▸ WORK REQUIRED
Your response must be an exact transcription of the lines from the one containing "nwathuli@uwo.ca (541, 2148)" through the final line of the data.

▸ RECORDS TO USE
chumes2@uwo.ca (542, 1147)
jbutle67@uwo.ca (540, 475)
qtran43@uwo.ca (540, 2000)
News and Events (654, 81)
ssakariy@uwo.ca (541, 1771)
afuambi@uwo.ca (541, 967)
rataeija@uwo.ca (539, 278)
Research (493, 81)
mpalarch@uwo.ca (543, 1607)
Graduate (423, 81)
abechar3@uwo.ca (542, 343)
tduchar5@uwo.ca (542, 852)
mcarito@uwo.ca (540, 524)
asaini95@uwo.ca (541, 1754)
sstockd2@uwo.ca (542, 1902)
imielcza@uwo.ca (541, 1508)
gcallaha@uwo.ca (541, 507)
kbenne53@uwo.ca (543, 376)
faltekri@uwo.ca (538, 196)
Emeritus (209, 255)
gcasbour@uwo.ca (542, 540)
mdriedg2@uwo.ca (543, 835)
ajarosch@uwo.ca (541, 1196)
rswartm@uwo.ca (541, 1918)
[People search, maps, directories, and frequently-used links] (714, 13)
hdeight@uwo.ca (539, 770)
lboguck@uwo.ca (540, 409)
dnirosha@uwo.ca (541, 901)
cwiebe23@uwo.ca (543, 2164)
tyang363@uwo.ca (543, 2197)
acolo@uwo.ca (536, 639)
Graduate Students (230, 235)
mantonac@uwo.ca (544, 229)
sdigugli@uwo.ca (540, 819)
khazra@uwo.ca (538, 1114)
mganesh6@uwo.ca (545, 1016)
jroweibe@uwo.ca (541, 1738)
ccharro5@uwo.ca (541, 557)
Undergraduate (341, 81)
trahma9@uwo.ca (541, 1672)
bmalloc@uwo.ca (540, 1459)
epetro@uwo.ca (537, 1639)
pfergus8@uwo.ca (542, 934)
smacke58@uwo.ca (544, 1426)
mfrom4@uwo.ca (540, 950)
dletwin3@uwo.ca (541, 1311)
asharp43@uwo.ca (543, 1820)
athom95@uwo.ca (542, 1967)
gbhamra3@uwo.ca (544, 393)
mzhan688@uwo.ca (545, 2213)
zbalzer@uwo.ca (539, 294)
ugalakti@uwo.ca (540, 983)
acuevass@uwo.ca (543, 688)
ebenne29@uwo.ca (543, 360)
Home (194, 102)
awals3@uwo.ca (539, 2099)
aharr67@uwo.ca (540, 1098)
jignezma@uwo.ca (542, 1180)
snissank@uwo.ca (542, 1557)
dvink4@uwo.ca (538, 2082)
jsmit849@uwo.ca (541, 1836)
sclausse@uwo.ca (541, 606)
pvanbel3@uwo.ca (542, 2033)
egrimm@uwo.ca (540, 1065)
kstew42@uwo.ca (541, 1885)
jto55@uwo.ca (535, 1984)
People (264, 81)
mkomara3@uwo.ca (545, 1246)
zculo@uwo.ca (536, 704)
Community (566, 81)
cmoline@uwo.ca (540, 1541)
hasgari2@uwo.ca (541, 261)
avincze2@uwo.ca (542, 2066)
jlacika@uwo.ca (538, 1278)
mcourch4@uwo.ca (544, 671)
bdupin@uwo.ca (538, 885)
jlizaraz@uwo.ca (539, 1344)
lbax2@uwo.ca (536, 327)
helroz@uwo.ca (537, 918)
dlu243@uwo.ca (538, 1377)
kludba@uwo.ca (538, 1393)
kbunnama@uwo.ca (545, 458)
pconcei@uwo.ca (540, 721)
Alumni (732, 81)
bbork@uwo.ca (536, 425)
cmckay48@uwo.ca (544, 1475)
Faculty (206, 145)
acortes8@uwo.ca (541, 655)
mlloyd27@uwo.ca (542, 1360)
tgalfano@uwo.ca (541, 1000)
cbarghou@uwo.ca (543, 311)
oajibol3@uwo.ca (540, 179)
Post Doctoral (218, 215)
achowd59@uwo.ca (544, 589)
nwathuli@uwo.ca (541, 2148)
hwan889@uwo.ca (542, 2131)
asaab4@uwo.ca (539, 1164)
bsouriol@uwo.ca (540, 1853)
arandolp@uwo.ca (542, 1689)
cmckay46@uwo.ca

▸ OUTPUT FOR THIS TASK
nwathuli@uwo.ca (541, 2148)
hwan889@uwo.ca (542, 2131)
asaab4@uwo.ca (539, 1164)
bsouriol@uwo.ca (540, 1853)
arandolp@uwo.ca (542, 1689)
cmckay46@uwo.ca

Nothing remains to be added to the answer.